Super zdjęcia! Podziwiam:)
Świetny blog! Czytam jak dobrą książkę. Jesteś wielką inspiracją!
Wow, wow. Książka będzie po wakacjach prawdopodobnie! Miło mi bardzo ;)
W takim razie czekam z niecierpliwością :)
Ktos chetny na taka wyprawe we wrzesniu?
medyk, koniecznie we wrześniu? ;) Ja wybieram się z siostrą w sierpniu, potrzebujemy jeszcze dwóch osób, więc jeżeli sierpień także Ci odpowiada, to jedźmy razem :)
Ja lecę w sierpniu z warszawy. 22-25. Sama i chetnie bym dolączyla. Jestem towarzyska i niekłopotliwa. Nie marudzę, a jak mam plan to żeby sie waliło to i tak go zrealizuję.
Hej 19 startuje z Gdańska do 25 mam zamiar zrobić taką samą trasę tylko zamiast namiotu spanie w hamaku :P W razie co podaje nr 510504653 kto wie może jakaś zgrana paczka powstanie :D
Pozdrawiam Mariusz
Naprawdę bardzo miło,że ktoś udostępnia takie praktyczne szczegóły wyprawy. Dziękuję za natchnienie – dopisuję do listy życzeń :-)
Cześć :)
Słyszałam pogłoski, że autostop w Norwegii jest nielegalny, to prawda?
Pozdrawiam, świetne zdjęcia, piękna wyprawa :)
Nie wydaje mi się :)
Jakie masz buty do takich wycieczek? Zastanawiam się nad kupnem butów i kurtki do górskich wycieczek, które by służyły i służyły.
Pozdrawiam
Rzuć okiem do tekstu o Trolltundze – tam znajdziesz foto ;) Buty z Decathlonu za 120zl. Pozdrawiam! http://kolemsietoczy.pl/trolltunga-nie-udane-wejscie-trasa-zdjecia/
Dzięęęęęki. Właśnie w sierpniu tam lecę i tak dumałam nad namiotem :). Teraz jestem Go pewna.
Jak nazywa się miejscowość, gdzie z parkingu zaczyna się wejście na Preikestolen?
Kawałek na południe od Jorpeland jest skręt. Długi podjazd kończy się parkingiem, z którego zaczyna się trekking. Pytaj ludzi, wszyscy znają to miejsce :)
Spaliście w namiotach a jakim sposobem ładowaliście telefony?
Nie ładowaliśmy, mamy dobre baterie. Jak coś, polecam stacje benzynowe ;)

□ □ □ □ □ □ □

● Polecenia
1. Przepisz wiernie z tekstu odcinek od „Jak nazywa się” do „sposobem ładowaliście telefony?”.
2. Ile według tekstu kosztowały buty z Decathlonu?

● Fragment danych
□ □ □ □ □ □ □

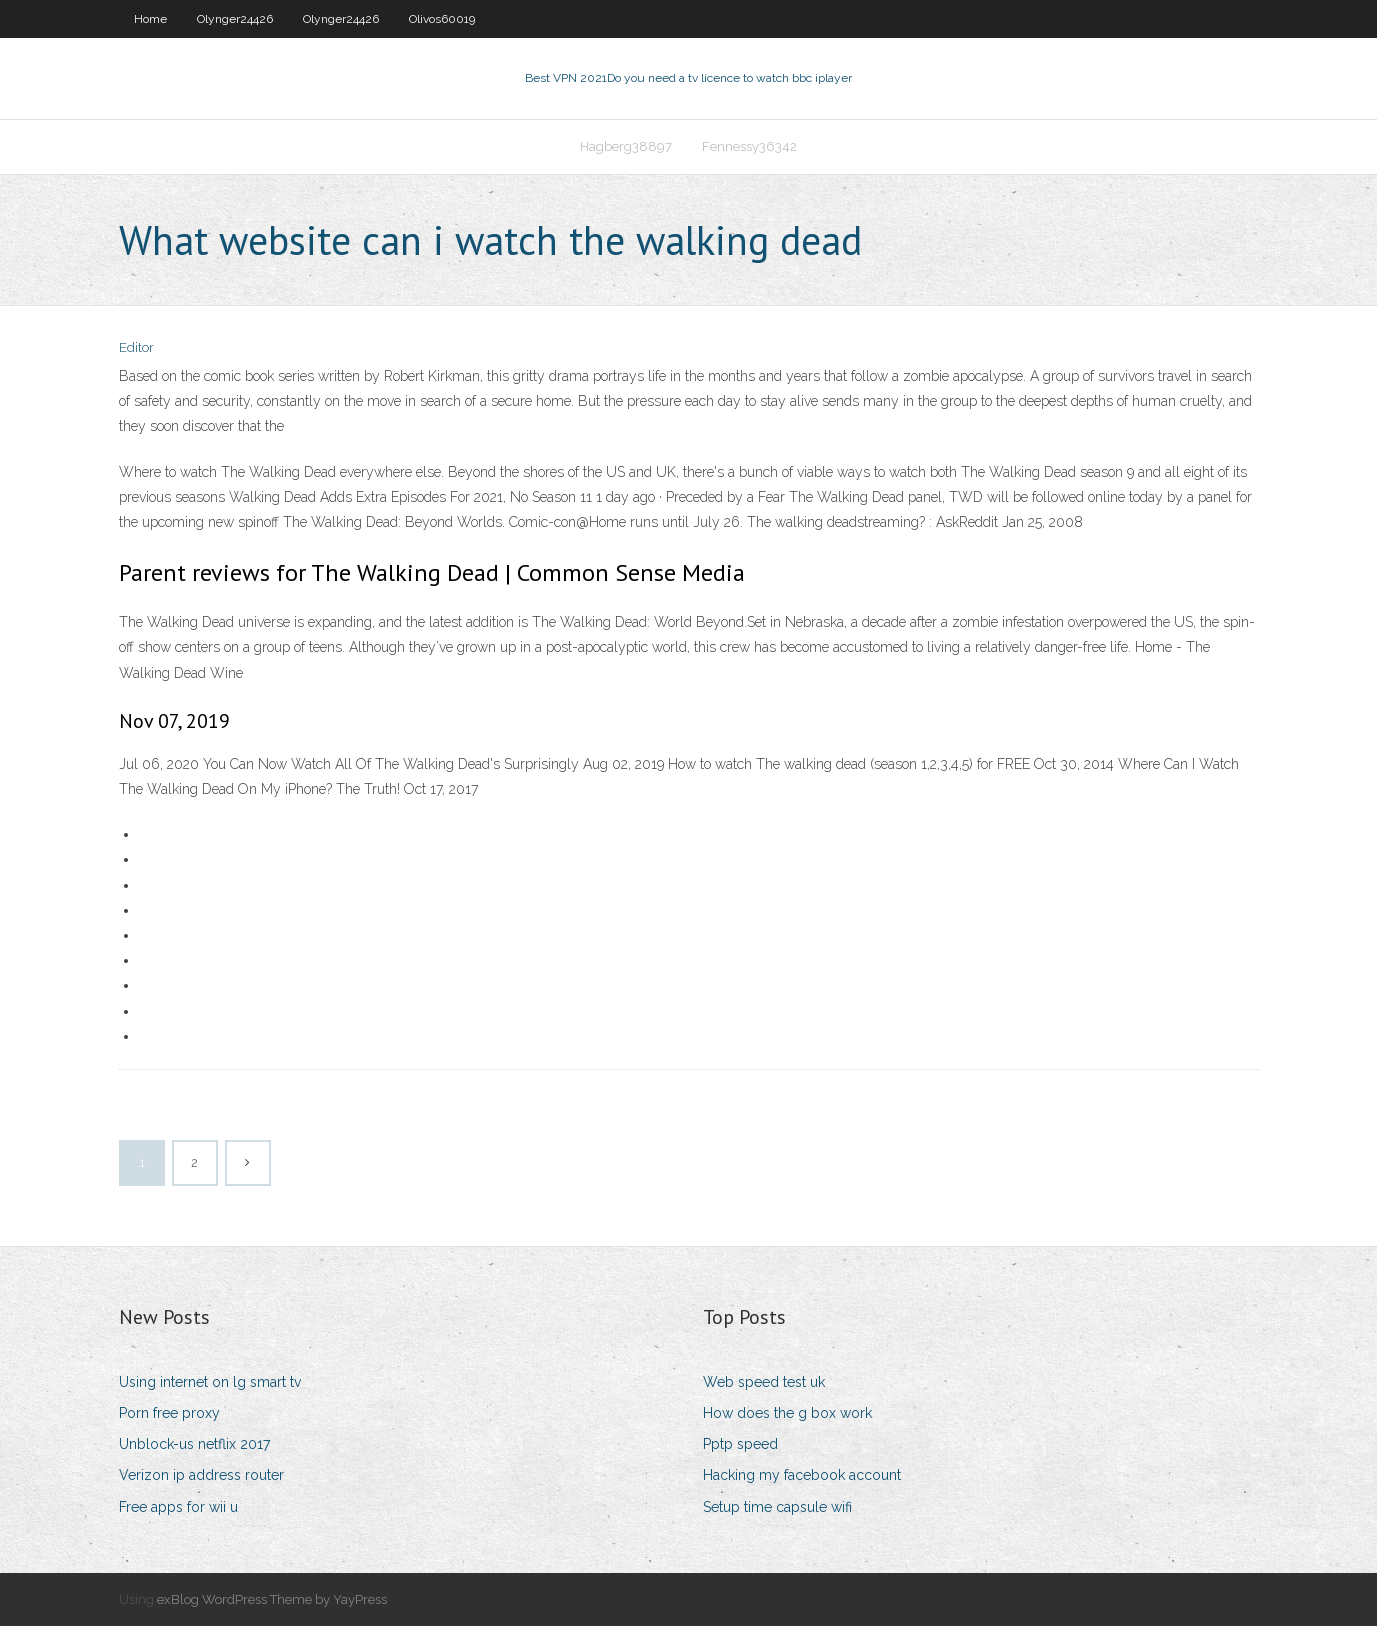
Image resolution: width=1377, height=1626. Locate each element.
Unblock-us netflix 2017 (194, 1444)
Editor (136, 347)
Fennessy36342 (749, 146)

□ □ □ □ □ □ □

● Odpowiedzi
1.
Jak nazywa się miejscowość, gdzie z parkingu zaczyna się wejście na Preikestolen?
Kawałek na południe od Jorpeland jest skręt. Długi podjazd kończy się parkingiem, z którego zaczyna się trekking. Pytaj ludzi, wszyscy znają to miejsce :)
Spaliście w namiotach a jakim sposobem ładowaliście telefony?

2. 120 zł.